==== RECORDS SUPPLIED ====

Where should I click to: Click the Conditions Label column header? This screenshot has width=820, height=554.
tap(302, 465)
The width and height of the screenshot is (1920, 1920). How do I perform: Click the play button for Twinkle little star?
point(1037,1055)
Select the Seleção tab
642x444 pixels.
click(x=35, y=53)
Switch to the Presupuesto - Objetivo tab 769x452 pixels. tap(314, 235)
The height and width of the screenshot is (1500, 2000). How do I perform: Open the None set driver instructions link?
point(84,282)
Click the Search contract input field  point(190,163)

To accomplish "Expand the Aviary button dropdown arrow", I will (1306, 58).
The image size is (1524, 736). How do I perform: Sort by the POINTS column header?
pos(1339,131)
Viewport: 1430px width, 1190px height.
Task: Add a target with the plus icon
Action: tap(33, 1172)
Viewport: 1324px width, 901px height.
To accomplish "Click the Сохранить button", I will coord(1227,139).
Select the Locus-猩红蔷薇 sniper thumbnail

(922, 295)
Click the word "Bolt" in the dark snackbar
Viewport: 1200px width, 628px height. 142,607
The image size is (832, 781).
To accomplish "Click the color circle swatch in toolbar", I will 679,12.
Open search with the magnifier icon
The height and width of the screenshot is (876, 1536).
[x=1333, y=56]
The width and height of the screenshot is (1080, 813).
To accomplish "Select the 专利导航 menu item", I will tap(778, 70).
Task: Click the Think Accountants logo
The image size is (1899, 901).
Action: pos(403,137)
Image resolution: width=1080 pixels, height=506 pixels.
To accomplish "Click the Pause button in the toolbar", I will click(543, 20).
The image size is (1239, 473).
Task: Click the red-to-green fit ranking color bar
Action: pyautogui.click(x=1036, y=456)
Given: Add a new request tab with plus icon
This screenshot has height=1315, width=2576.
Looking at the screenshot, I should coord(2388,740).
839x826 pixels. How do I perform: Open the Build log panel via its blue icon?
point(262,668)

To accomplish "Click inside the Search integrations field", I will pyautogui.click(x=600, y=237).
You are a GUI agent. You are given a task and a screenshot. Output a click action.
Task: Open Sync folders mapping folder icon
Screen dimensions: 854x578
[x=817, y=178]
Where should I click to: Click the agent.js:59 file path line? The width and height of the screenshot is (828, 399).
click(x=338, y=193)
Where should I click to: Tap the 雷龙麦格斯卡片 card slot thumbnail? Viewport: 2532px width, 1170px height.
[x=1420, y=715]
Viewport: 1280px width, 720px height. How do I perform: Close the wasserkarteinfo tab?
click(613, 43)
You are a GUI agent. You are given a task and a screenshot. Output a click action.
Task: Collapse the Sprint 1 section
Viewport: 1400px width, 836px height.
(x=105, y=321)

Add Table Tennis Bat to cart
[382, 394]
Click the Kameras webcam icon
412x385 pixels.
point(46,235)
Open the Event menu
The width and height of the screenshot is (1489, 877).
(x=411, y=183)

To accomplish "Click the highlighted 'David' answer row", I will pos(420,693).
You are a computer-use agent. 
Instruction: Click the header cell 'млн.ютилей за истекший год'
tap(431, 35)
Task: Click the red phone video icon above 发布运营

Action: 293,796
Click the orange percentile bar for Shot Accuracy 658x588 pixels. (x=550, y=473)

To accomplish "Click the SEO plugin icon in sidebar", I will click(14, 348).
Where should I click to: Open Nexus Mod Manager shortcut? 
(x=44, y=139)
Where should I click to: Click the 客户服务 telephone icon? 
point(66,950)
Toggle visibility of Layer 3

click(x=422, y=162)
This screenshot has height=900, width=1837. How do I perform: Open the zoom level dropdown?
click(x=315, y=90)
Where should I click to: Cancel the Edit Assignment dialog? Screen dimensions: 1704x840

====

* YOUR ASSIGNMENT
Within the records, filter for lines that contain the word "field" and show each one.

* TASK ANSWER
Click the Search contract input field  point(190,163)
To accomplish "Click inside the Search integrations field", I will pyautogui.click(x=600, y=237).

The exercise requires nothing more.